Every organization needs to have disaster recovery plans: disks fail, computers crash, buildings burn, and users delete files inadvertently. In the bad old days, backups meant tapes and, if you had the money, a tape robot. If you were serious about backups you rotated a set of tapes off site. A remote office, if you had one, might suffice, but either way it meant FedExing tapes or contracting with someone like Iron Mountain. System administrators gave a lot of thought to the backup schedule, too. How often did you do a full backup? How about incrementals? Often the total primary storage you allocated to a user had more to do with the backup window than it did the cost of primary storage. Full backups made satisfying restore requests easy but incrementals are faster. Either way, backup was a major headache and a significant cost center. Wikipedia actually has a pretty good overview of the problem and the various approaches people employ.

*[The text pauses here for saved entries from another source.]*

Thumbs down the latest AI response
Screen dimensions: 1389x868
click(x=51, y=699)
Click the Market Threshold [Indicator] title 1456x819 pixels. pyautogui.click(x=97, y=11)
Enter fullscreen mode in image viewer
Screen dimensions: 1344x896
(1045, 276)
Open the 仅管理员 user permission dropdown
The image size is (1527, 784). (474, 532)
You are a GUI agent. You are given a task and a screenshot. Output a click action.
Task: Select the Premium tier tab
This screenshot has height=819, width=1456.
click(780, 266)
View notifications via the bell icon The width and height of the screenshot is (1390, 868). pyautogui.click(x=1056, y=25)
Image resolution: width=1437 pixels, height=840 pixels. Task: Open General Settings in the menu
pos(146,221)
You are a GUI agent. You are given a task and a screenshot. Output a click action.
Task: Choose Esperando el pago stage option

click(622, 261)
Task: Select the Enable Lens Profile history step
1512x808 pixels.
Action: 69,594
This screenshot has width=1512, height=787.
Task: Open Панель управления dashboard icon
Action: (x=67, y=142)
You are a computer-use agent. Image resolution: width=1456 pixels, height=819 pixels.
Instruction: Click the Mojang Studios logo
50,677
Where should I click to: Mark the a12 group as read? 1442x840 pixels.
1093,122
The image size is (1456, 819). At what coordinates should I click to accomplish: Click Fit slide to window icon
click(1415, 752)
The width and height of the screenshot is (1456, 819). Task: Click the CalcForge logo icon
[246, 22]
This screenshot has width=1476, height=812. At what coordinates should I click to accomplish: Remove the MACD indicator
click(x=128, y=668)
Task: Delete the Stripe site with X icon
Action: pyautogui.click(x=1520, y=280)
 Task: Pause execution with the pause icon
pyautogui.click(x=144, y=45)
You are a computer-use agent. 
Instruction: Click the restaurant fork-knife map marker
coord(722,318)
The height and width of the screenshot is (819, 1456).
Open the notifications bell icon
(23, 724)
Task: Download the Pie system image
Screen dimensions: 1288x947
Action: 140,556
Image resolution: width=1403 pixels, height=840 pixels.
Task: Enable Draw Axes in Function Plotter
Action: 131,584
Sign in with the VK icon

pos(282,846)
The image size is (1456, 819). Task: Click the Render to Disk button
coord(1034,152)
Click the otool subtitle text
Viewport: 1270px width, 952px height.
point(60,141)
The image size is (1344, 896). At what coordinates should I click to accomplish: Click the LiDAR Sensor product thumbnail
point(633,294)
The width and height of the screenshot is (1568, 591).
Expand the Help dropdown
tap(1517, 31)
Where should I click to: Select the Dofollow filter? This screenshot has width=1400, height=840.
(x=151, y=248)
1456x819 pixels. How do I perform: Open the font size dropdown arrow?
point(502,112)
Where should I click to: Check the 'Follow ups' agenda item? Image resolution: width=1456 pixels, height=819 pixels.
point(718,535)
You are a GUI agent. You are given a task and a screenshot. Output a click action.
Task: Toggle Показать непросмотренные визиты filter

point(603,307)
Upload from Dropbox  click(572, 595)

So suppose you decided it was too much hassle to schedule, manage, and occasionally retrieve backups from tapes. A large RAID 5 or RAID 6 array might do the trick. It had the advantage of being online and readily accessible and it was, in theory at least, invulnerable to double or triple disk failures. Disks don’t fail too often, so maybe that would be good enough. Not so fast — at one place where I worked in the late ’90s one of the department heads thought he’d be clever and do backups for his group on a DEC Alpha with a fancy RAID 5 array. A combination of poor power quality and correlated failures lead to a double disk failure and a major data loss. The problem is that the typical naive analysis tends to assume that disk failures are uncorrelated, but here in Reality Land, failures are correlated. There was a must-read paper from CMU at FAST in 2007 on the difference between MTTF and reality (here’s the tech report version). The short version is that the bathtub failure curve we all know and love is not a good model of reality, that the replacement rate doesn’t differ much in practice between SATA, SCSI, and FC disks, and that failure is not memoryless — instead it exhibits significant correlation and even autocorrelation. Google also published a paper on the topic at FAST that is well worth the time to read. Google has the raw data due to their scale to draw some interesting conclusions across a large population of disks.
If you found the management headaches, cost, and failure statistics depressing, consider that fact that bit-rot is real. Bits can — and do — silently go bad. Some modern file systems, for instance ZFS, have addressed this problem head-on. If you’re stuck using ext3, ext4, or even FFS, rest assured bit-rot can happen to you. Modern variants of these filesystems have implemented Write-Ahead Logging or its cousin Soft Updates to handle crash recovery but don’t protect you from bit rot. If you aren’t constantly verifying your archival data you may find that the backups you thought you had are useless. The answer to this problem is so-called continuous data protection: a background process to scrub storage volumes. When I worked at Data Domain in the early days in San Mateo, bit rot was a serious concern so the appliances incorporated background scrubbing from the beginning.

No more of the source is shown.